Date: 3 February 2021
Time: 9-10.30am EST
Duration: 90 minutes

Good nutrition is critical for early childhood development, which has multiple facets including social, cognitive, emotional, and physical development. While stunting in early childhood has been used in the past as a proxy for the measurement of early childhood development, field-friendly tools now exist to directly measure the different facets of early childhood development in low and middle income countries.

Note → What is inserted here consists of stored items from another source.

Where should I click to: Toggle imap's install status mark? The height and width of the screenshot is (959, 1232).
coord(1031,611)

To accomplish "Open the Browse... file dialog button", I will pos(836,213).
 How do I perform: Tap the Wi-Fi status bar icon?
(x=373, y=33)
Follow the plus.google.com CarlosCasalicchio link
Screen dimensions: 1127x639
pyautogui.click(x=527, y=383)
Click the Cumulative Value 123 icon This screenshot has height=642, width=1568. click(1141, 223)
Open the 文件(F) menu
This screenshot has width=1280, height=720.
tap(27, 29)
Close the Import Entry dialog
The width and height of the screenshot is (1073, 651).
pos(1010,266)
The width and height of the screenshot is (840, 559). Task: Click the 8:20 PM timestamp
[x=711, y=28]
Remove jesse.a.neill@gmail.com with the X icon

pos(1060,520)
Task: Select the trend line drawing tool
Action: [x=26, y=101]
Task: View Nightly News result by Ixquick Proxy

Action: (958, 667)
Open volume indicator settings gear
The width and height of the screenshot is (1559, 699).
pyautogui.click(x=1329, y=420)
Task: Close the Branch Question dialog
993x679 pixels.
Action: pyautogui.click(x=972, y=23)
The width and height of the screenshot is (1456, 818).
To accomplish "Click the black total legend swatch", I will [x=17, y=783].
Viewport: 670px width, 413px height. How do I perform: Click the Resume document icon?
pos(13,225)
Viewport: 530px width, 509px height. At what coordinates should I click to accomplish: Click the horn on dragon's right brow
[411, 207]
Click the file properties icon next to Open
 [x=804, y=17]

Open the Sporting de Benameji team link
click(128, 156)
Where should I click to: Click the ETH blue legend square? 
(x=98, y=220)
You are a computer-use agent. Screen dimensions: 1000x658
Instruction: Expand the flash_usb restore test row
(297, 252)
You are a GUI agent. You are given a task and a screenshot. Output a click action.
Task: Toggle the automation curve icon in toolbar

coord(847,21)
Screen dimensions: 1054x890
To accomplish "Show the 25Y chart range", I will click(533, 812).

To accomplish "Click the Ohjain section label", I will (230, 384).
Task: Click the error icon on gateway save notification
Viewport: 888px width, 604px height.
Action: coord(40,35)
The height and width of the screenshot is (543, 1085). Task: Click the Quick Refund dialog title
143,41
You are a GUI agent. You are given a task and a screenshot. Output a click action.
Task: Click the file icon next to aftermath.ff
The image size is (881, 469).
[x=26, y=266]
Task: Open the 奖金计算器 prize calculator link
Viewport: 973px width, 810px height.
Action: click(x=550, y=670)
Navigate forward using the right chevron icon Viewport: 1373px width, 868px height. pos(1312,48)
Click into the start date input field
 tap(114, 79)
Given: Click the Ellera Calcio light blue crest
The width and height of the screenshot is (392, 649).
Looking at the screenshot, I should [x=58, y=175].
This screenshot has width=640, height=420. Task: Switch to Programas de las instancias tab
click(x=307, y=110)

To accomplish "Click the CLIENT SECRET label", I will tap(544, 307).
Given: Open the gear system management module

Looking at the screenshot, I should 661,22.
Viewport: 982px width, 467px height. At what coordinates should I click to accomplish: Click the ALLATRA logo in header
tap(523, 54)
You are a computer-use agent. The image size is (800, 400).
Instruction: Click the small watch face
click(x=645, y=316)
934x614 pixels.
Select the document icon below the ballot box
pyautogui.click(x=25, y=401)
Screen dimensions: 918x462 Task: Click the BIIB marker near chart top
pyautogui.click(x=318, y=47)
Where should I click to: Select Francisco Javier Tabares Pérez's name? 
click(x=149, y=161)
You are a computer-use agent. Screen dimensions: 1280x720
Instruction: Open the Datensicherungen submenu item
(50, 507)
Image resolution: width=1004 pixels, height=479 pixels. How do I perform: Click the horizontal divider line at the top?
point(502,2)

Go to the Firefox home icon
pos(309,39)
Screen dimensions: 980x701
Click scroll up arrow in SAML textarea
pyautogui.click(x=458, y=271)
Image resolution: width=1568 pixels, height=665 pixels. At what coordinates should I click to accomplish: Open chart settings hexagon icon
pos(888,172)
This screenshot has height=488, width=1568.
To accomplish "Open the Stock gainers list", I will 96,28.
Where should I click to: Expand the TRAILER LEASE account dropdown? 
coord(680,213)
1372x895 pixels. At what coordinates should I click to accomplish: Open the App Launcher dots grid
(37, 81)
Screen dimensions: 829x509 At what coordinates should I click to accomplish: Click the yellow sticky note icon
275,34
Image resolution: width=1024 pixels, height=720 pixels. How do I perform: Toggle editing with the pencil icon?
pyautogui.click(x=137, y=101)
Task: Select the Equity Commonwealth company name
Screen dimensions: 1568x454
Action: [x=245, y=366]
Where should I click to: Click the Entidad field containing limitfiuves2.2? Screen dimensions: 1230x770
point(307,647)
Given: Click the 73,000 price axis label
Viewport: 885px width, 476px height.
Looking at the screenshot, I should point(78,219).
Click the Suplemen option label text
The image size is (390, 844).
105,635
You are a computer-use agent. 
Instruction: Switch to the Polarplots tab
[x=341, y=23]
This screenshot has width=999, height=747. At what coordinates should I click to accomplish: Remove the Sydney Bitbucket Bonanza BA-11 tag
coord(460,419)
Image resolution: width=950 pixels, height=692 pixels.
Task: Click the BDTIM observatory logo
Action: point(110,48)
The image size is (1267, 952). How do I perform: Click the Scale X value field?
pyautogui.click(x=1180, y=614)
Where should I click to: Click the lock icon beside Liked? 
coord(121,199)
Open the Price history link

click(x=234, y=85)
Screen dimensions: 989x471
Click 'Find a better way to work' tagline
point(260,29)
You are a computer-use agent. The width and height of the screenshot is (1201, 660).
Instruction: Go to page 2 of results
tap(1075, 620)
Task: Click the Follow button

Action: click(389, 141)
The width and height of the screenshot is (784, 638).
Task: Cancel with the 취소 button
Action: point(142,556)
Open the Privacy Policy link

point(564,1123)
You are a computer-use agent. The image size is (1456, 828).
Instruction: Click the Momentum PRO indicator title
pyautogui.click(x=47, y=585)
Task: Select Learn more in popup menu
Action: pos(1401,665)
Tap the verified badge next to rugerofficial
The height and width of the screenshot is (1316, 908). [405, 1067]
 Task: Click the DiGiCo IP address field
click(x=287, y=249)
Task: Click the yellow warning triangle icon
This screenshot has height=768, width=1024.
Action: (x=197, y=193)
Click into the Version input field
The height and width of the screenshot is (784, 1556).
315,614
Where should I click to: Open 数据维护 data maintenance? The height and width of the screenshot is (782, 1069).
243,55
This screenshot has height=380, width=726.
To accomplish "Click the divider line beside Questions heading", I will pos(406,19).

Participants in this webinar, hosted by the Feed the Future Innovation Lab for Nutrition, learned more about the relationship between household and child factors, including diet quality, consumption of animal source foods, and anthropometry, to the early development of young Nepali children. Experiences administering an early childhood development tool in the context of surveys in rural Nepal were also shared.
Moderator:
Dr. Irwin Rosenberg is Professor Emeritus of Nutrition and Medicine at Tufts University's USDA Human Nutrition Research Center on Aging (HNRCA) and the Friedman School of Nutrition Science and Policy.
Speakers:
• Dr. Andrew Thorne-Lyman is an Associate Scientist and Nutrition Epidemiologist in the Center for Human Nutrition at Johns Hopkins Bloomberg School of Public Health.
• Dr. Laurie C. Miller is Professor of Pediatrics at Tufts University School of Medicine, Adjunct Professor of Nutrition at the Friedman School for Nutrition Science and Policy, Tufts University, and Adjunct Professor of Child Development at the Eliot Pearson Department of Child Study and Human Development, Tufts University (Boston, USA).
• Dr. Merina Shrestha is an Associate Professor in the Department of Pediatrics at Tribhuvan University Teaching Hospital in Kathmandu, Nepal.
• Dr. Shibani Ghosh is Research Associate Professor at Friedman School of Nutrition Science and Policy. She is also the Associate Director for the Innovation Lab for Nutrition with experience working in the Middle East, Sub-Saharan Africa and South Asia.